Derivative of e 2x means we have to find the differentiation of e^2x. To understand we should first understand that the
differentiation of e^x is e^x. Now in this case x is replaced by the 2x. So now we will solve the differentiation of e^2x in this way:-
Let y =e^2x, y = e^z
Therefore, z = 2x.
We know that, dy/dx = (dy/dz). (dz/dx)
So dy/dz = e^z
And dz/dx = d (2x)/dx = 2
Hence dy/dx = e^z. 2
By substituting the value of x,
We get dy/dx = (e^2x). 2
This can be easily understood by the following below mentioned examples.
Question 1: Find the differentiation of 2 (e^2x) with respect to x.
Solution: Let y = 2 (e^2x).
We know that d (ky)/dx = k (dy/dx), Here k is constant
So d (2 (e^2x))/ dx = 2 (d (e^2x)/ dx) (Because here 2 is a constant term, hence it comes out from the derivative.
Therefore by definition dy/dx = 2 (e^2x) (2)
So dy/ dx = 4 (e^2x)
Hence, d (2 (e^2x))/ dx = 4 (e^2x).
Question 2: Find the differentiation of x + e^2x with respect to x.
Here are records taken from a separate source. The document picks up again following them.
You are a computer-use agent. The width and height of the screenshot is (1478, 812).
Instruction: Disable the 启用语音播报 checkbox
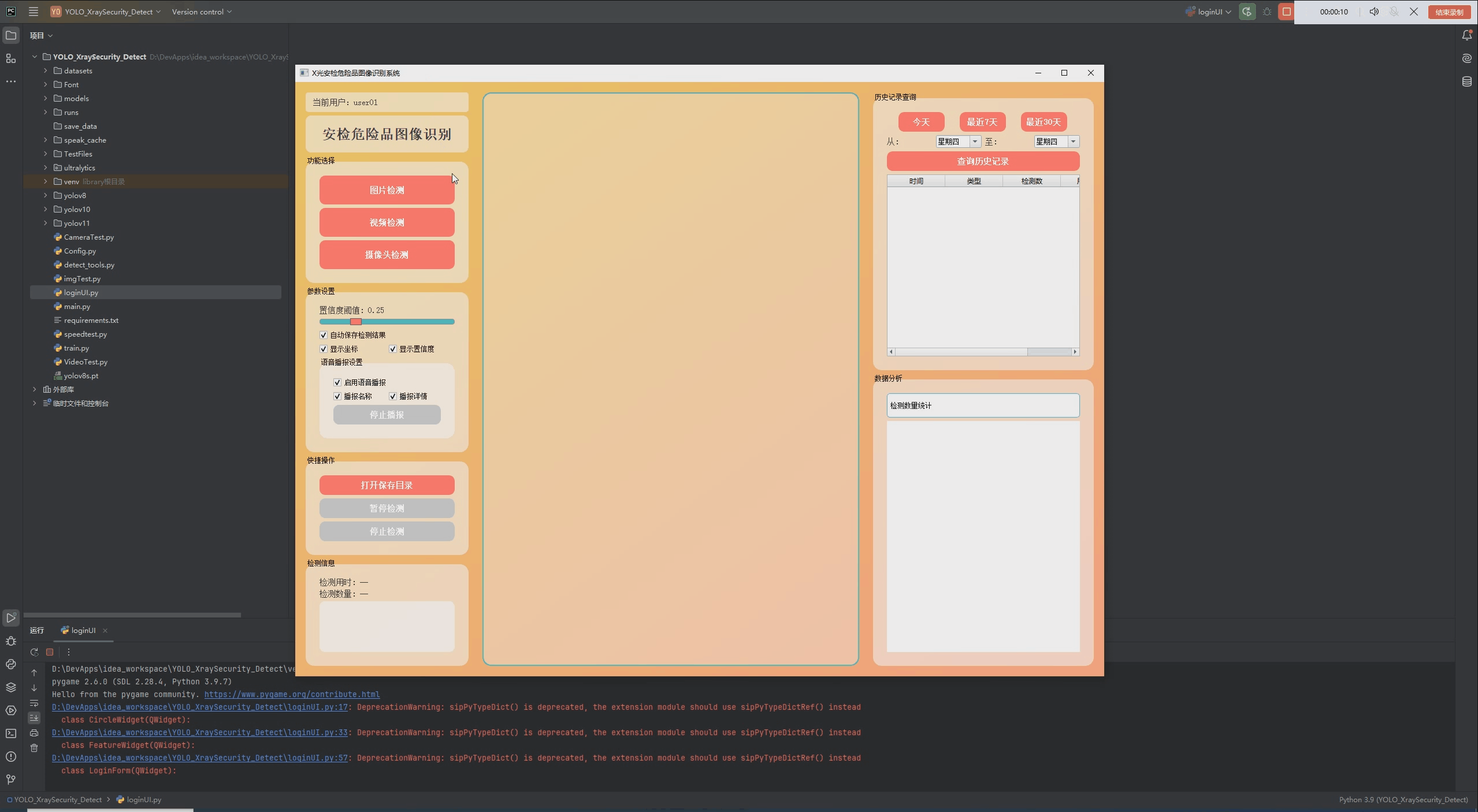[337, 382]
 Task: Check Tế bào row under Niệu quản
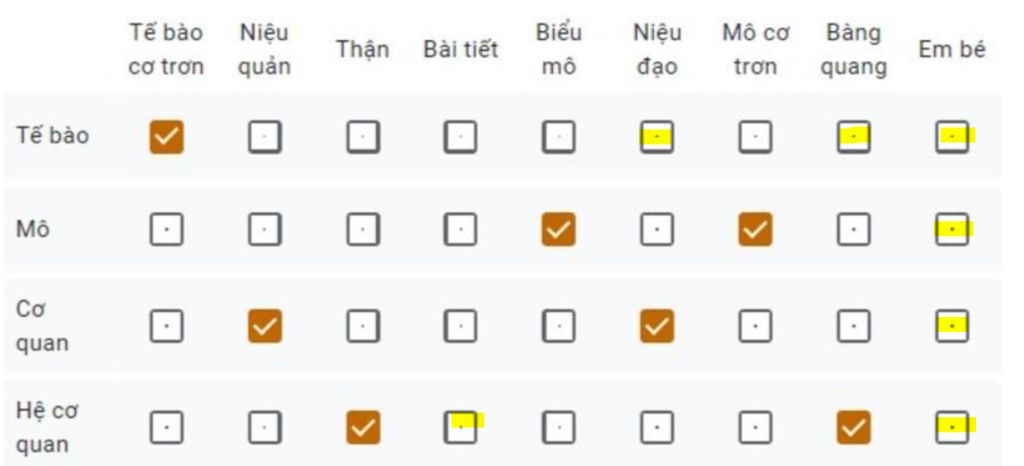click(264, 136)
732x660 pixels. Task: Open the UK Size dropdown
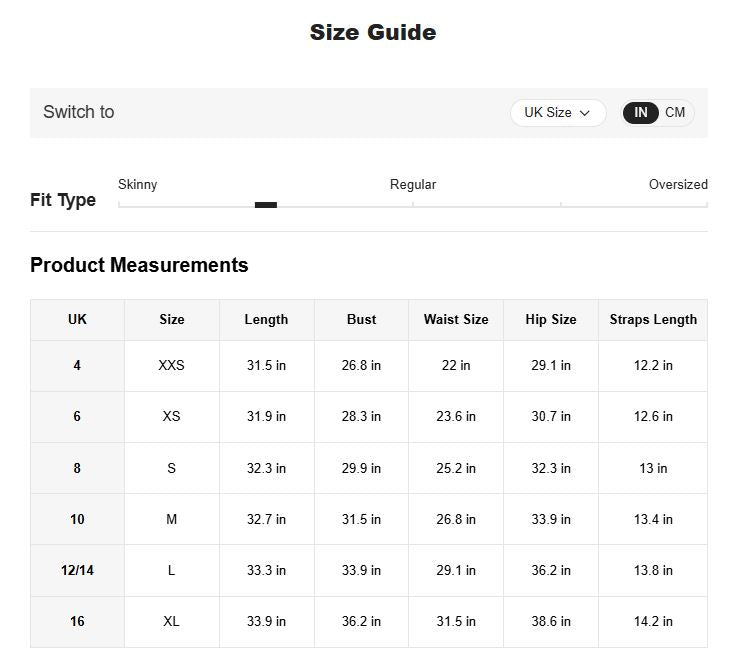pyautogui.click(x=557, y=113)
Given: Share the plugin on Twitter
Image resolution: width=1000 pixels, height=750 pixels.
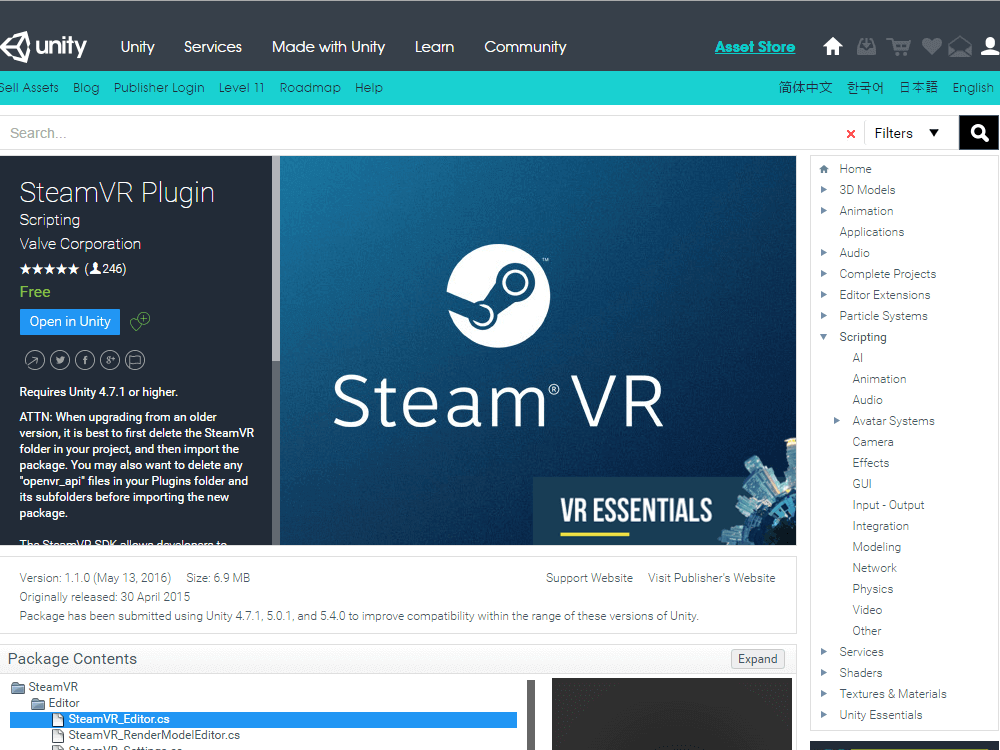Looking at the screenshot, I should (x=60, y=360).
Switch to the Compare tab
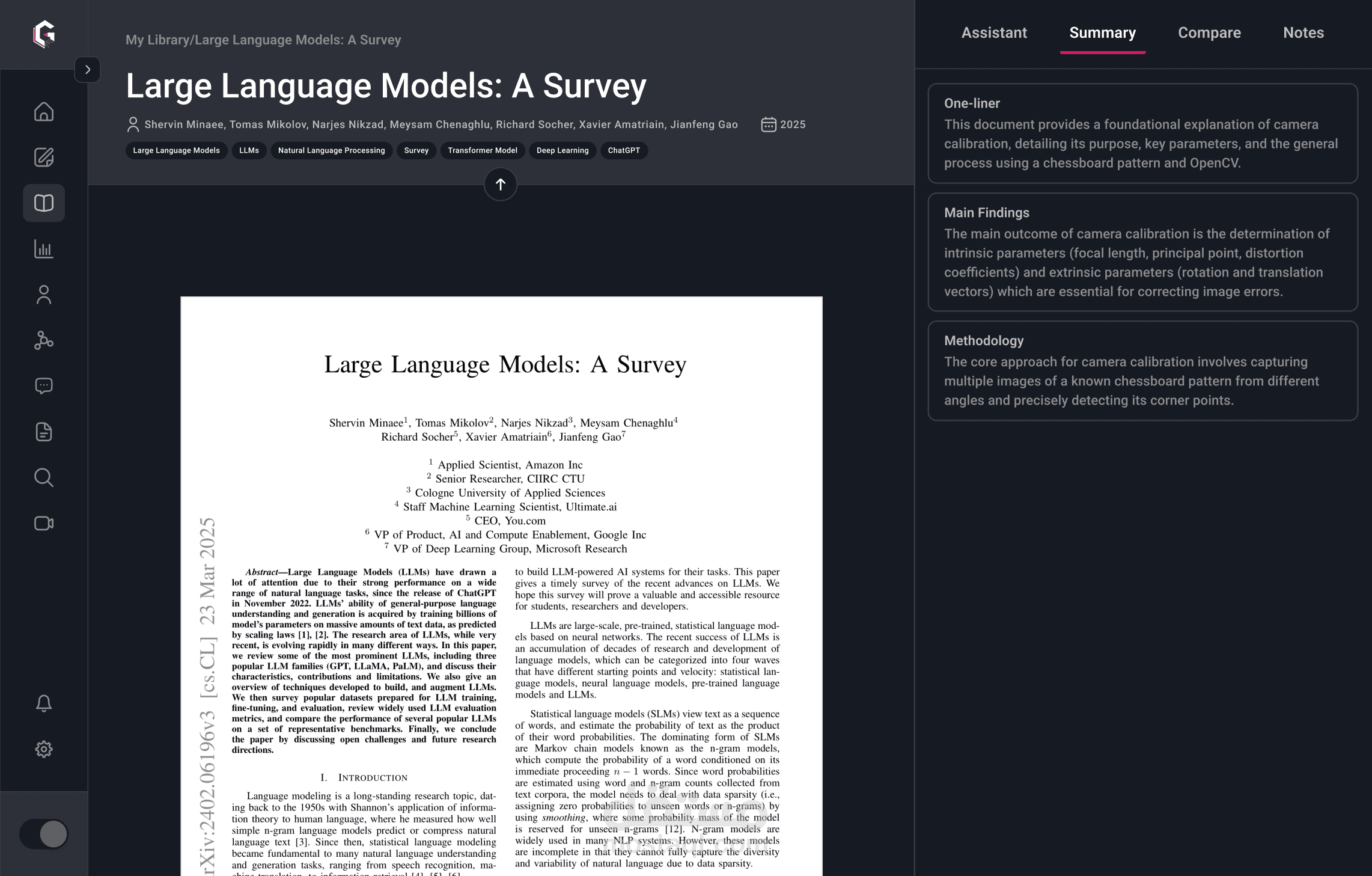Viewport: 1372px width, 876px height. click(1209, 33)
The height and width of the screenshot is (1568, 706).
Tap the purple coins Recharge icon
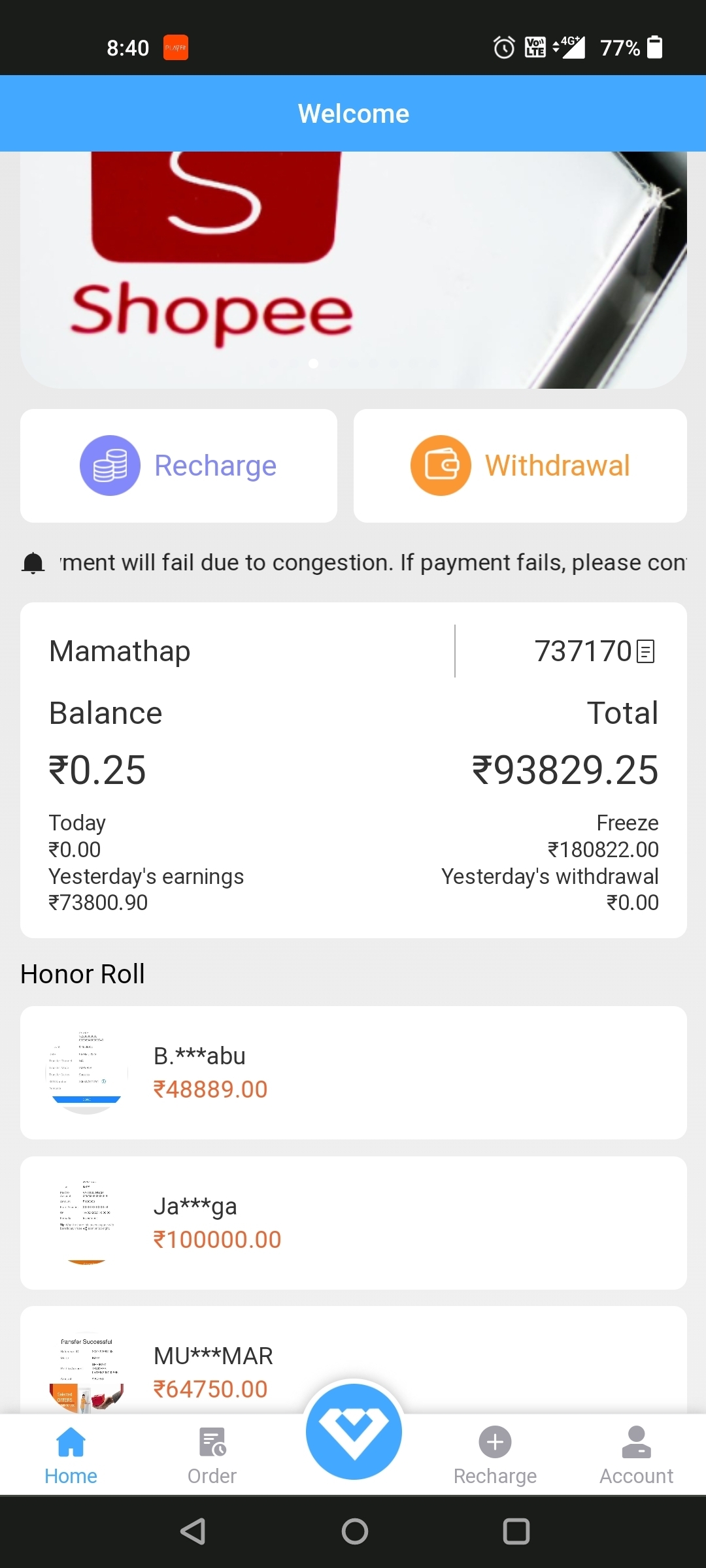(x=110, y=465)

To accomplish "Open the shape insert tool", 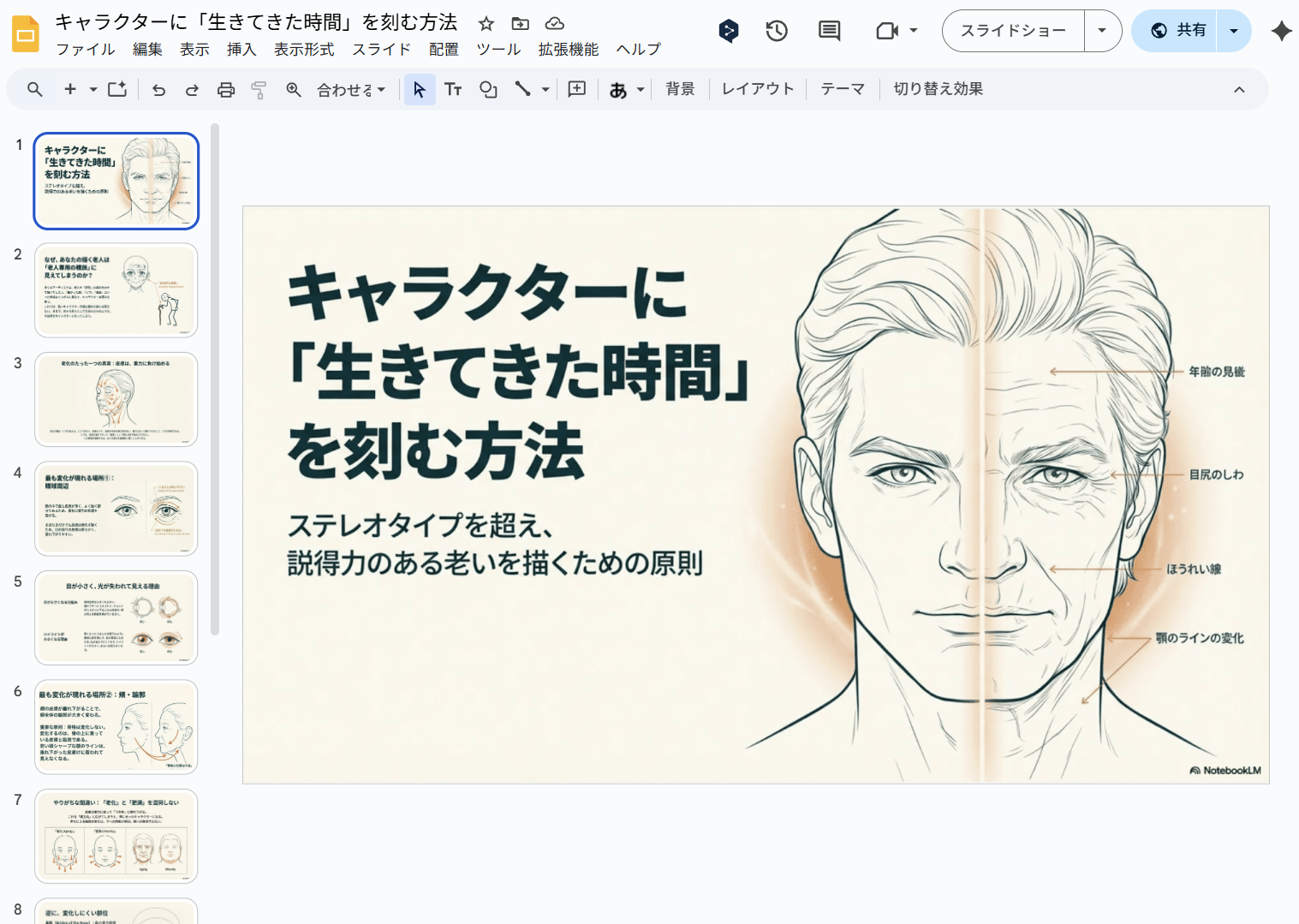I will coord(488,90).
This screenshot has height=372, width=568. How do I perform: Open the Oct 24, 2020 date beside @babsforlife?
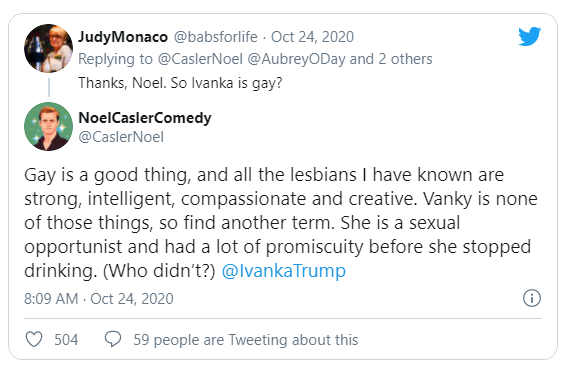pos(312,37)
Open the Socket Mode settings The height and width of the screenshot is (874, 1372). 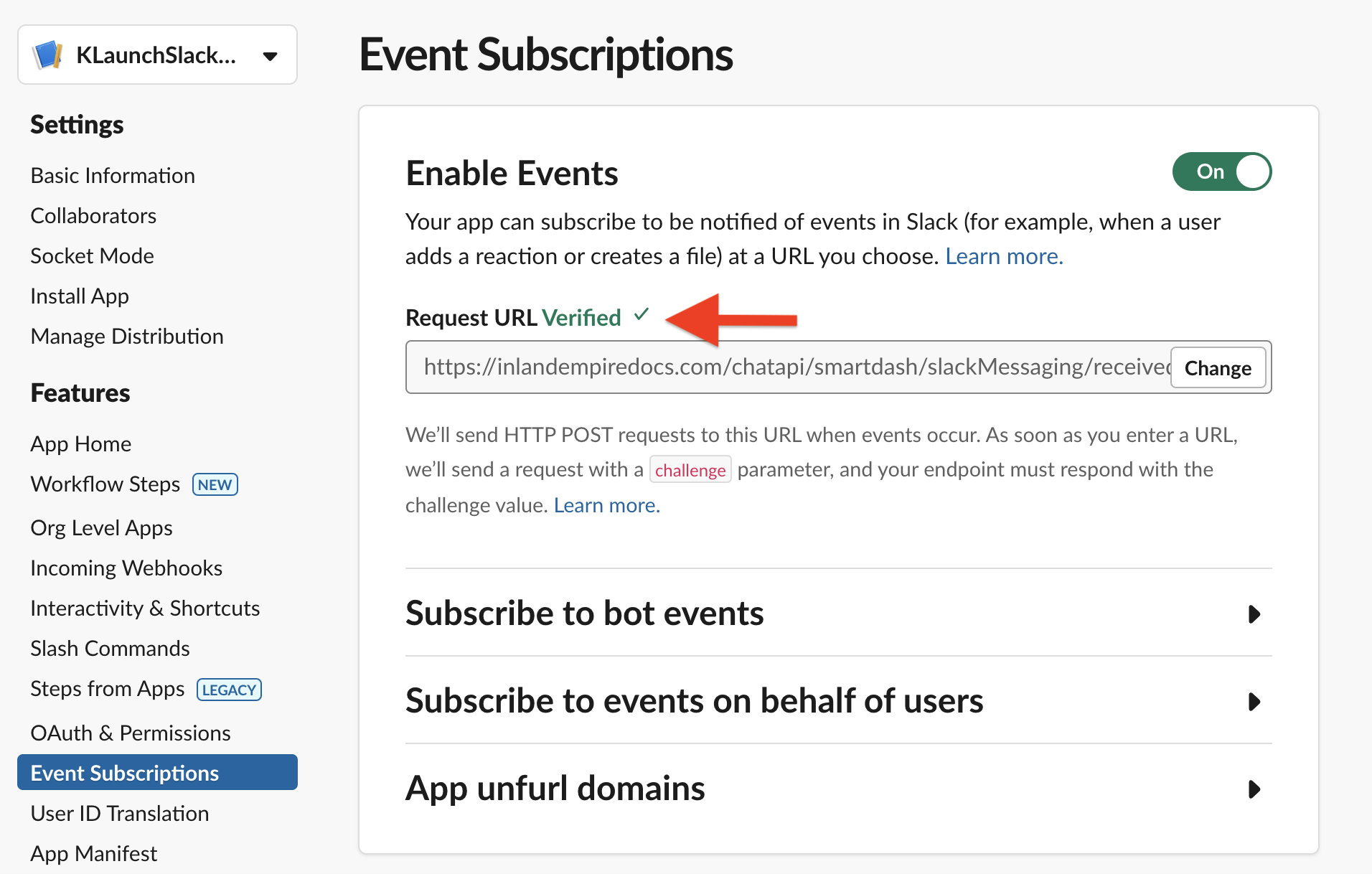pos(92,256)
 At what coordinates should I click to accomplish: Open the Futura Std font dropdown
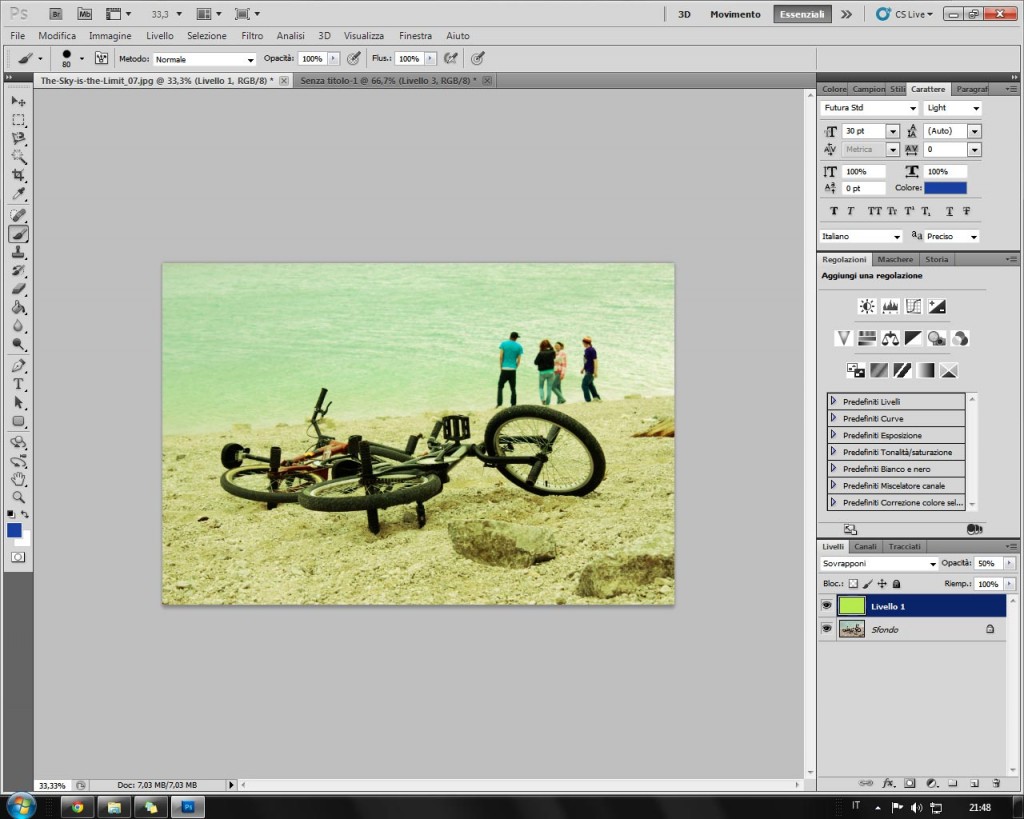click(869, 108)
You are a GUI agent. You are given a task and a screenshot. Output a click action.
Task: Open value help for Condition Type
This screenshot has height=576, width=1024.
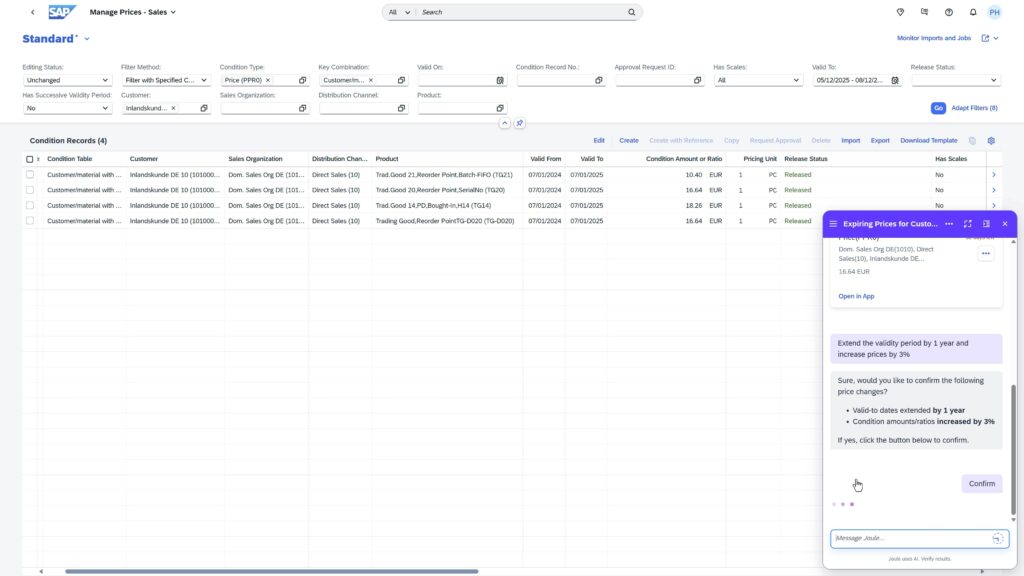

Solution: Let y = x + e^2x
Now first of all we will apply the sum rule of differentiation,
Therefore, dy/dx = dx/dx + d (e^2x)/dx
So dy/dx = 1 + d (e^2x)/dx (Because dx and dx will cancels out)
After solving, dy/dx = 1 + 2 (e^2x)
Hence d(x + e^2x)/ dx = 1 + 2 (e^2x).